Les premières mesures de rétorsion ne mordront pas jusqu’au sang. L’interdépendance économique avec la Russie est devenue trop étroite, beaucoup d’intérêts sont en cause, surtout dans les secteurs clés du gaz et du pétrole. Certes, dans un premier temps, les indices financiers russes ont accusé le coup, les capitaux ont fui, la Bourse de Moscou a plongé, mais au sommet économique de Saint-Pétersbourg, en mai 2014, les grands patrons européens étaient là, et même quelques Américains.

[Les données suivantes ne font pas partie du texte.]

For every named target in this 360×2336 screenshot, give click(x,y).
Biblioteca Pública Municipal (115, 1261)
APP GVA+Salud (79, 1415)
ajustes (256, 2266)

En ciblant l’entourage proche du président russe, les sanctions décidées par Washington ont pourtant valeur de symbole : elles visent au cœur le système Poutine, un pouvoir fondé sur l’étroit contrôle de l’oligarchie par le maître du Kremlin. N’y trouve-t-on pas, aux côtés de certains responsables de l’administration présidentielle, deux des dirigeants les plus puissants du secteur pétrolier, deux de ses amis d’enfance devenus richissimes, le banquier du Kremlin, le président des chemins de fer et le patron du développement des hautes technologies ? Comme si, en France, pour atteindre l’Élysée, on frappait nommément les patrons de Total, d’EDF, d’Axa, de la BNP ou de la SNCF…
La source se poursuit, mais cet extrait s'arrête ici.